Three Strangers, One Chai-less Morning & a Bowl of Terrible Oats
How Pune brought together an Assamese entrepreneur, a Chhattisgarhi MBA student, and a Mumbaikar on a mission — and accidentally started a protein revolution.
Pune has a magnetic pull that attracts young people with opportunities, which is why it’s often called the Oxford of the East. It draws them in with promises of education, jobs, traffic, and an inexplicable number of Vada pav joints in the morning. Into this city of accidental residents walked three people who had absolutely nothing in common — except, as it turned out, a very loud opinion about breakfast.

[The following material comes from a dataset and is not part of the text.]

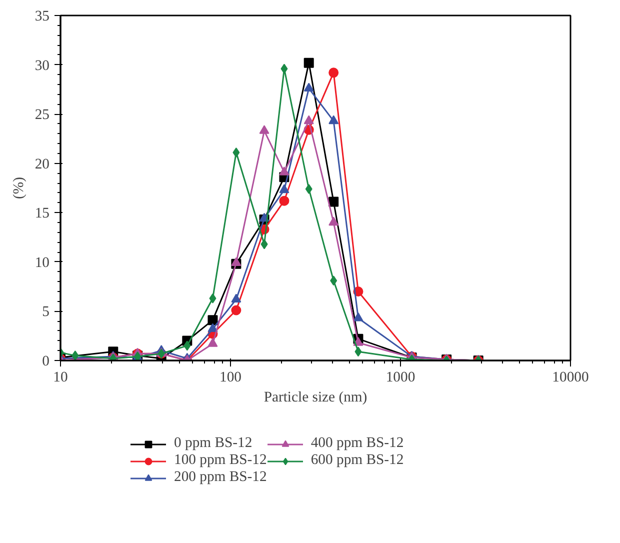  I want to click on y-tick-label: 20, so click(42, 164).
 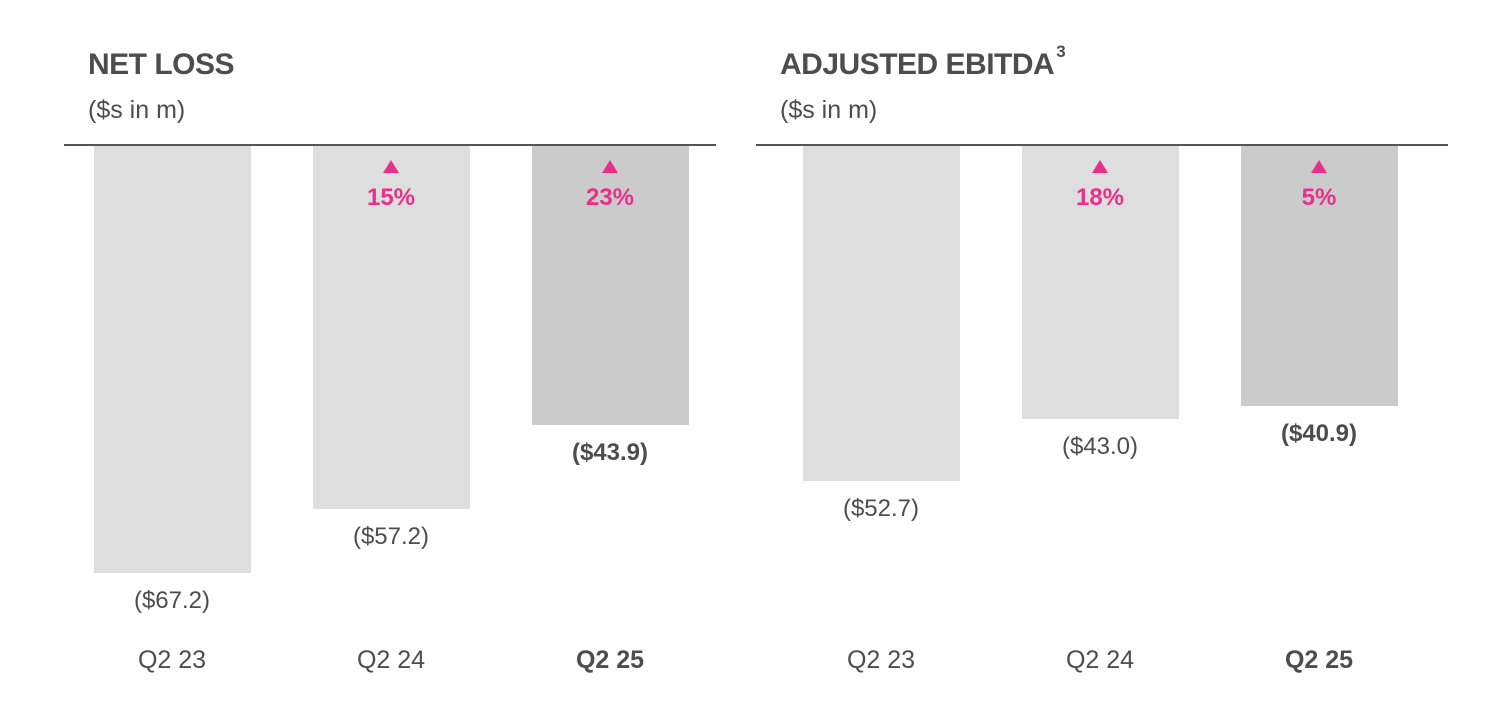 What do you see at coordinates (1100, 447) in the screenshot?
I see `adjusted-ebitda-value-label: ($43.0)` at bounding box center [1100, 447].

Different cities. Same struggle.
Joydeep had left the lush, slow mornings of Sibsagar (Assam) — where breakfast is a ritual, not a race — for the relentless pace of Pune's business scene. Aditya had traded Bhilai's (Chattisgarh) laid-back charm for an MBA at Symbiosis, where every minute is scheduled, optimised, and reviewed in a case study and SWOT analysis. And Dhanvi had technically come from Mumbai, which means she already had zero tolerance for anything mediocre — she was here for her certification at Midas School of Entrepreneurship, and clearly, she had not come to play.
Mornings were chaos.
Big mistake.
Plain oats tasted like cardboard. Protein oats? Mostly whey — which came with bloating and that “why did I eat this” feeling.
That’s when it hit.
Why was no one making plant-based protein oats for Indian mornings?
So they started experimenting.
In small kitchens. With random batches. Forcing friends to taste (some willingly, some not).
They tested. Failed. Fixed. Repeated.
Somewhere between bad batches and honest feedback…
something actually started tasting good.
Three people. One shared problem. One simple idea:
Breakfast shouldn’t feel like a task.
That’s how desiKONCEPT began.
Not in a fancy office.
Just real kitchens, real mornings, and a need to fix them.